Google

Allow users to sign in with their Google account. YorAuth uses Google's OAuth 2.0 flow with access_type=offline and prompt=consent, which causes Google to return a refresh token on every authorization so connections stay active after the initial access token expires.

Google Cloud Console Setup

1. Create a Project

Go to console.cloud.google.com and create a new project, or select an existing one.

2. Enable the OAuth Consent Screen

Navigate to APIs & Services > OAuth consent screen.

• Choose External if your users are outside your Google Workspace organization, or Internal for Workspace-only apps.
• Fill in the app name, support email, and developer contact email.
• Add the scopes your application needs (see Default Scopes below).
• Under Test users, add any email addresses you want to test with while the app is in testing mode.

3. Create OAuth Credentials

Navigate to APIs & Services > Credentials > Create Credentials > OAuth client ID.

• Application type: Web application
• Name: A label for your own reference (e.g. "YorAuth Production")
• Authorized redirect URIs: Add the gate callback URL for your application:

https://gate.yorauth.com/oauth/google/callback

You can retrieve the exact callback URL for your application from the dashboard API:

curl -X GET "https://api.yorauth.com/api/dashboard/applications/{applicationId}/providers/{providerId}/callback-url" \
  -H "Authorization: Bearer your-api-key"

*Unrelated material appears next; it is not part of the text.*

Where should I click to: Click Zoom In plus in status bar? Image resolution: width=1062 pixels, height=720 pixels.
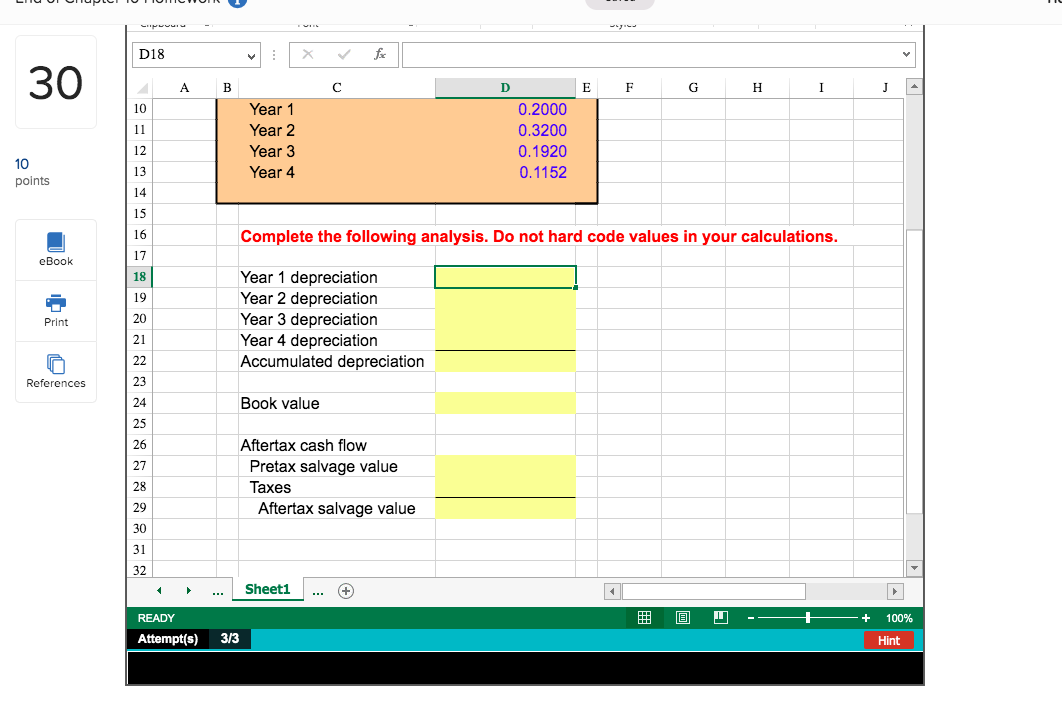866,617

After saving, Google will display your Client ID and Client Secret. Keep these — you will need them when configuring the provider in YorAuth.

Default Scopes

Gate requests the following scopes by default for Google:

You can override or extend this list when configuring the provider.

Configuration in YorAuth

Once you have your Client ID and Client Secret from Google, configure the provider for your application:

curl -X POST "https://api.yorauth.com/api/dashboard/applications/{applicationId}/providers/configure" \
  -H "Authorization: Bearer your-api-key" \
  -H "Content-Type: application/json" \
  -d '{
    "provider_id": "{googleMarketplaceProviderId}",
    "configuration_mode": "byoa",
    "client_id": "your-client-id.apps.googleusercontent.com",
    "client_secret": "your-client-secret",
    "scopes": ["openid", "email", "profile"]
  }'

The provider_id is the marketplace entry for Google. Retrieve the full list of marketplace providers to find it:

curl "https://api.yorauth.com/api/dashboard/applications/{applicationId}/providers/marketplace?search=google" \
  -H "Authorization: Bearer your-api-key"

Google-Specific Behavior

Refresh Tokens

Gate always sends access_type=offline and prompt=consent when redirecting to Google. This forces Google to return a refresh token on every authorization, even if the user has previously authorized your application.

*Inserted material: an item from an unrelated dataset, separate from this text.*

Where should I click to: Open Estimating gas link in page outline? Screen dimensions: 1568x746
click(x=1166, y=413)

Without prompt=consent, Google only returns a refresh token on the first authorization. By always requesting consent, YorAuth ensures connections can be refreshed automatically when the access token expires.

Token Expiry

Google access tokens expire after 1 hour. YorAuth stores the expires_at timestamp and uses the refresh token to obtain a new access token automatically before it expires.

Sensitive Scopes

If you request scopes beyond the defaults (such as https://www.googleapis.com/auth/calendar), Google requires your app to pass a verification process. Unverified apps can only be authorized by the addresses on your test users list.

Testing the Flow

Once configured, generate a test login URL from the dashboard to verify the provider appears on your hosted login page:

curl "https://api.yorauth.com/api/dashboard/applications/{applicationId}/providers/{configId}/test-login-url" \
  -H "Authorization: Bearer your-api-key"

The response includes an authorize_url you can open in a browser to test the full sign-in flow.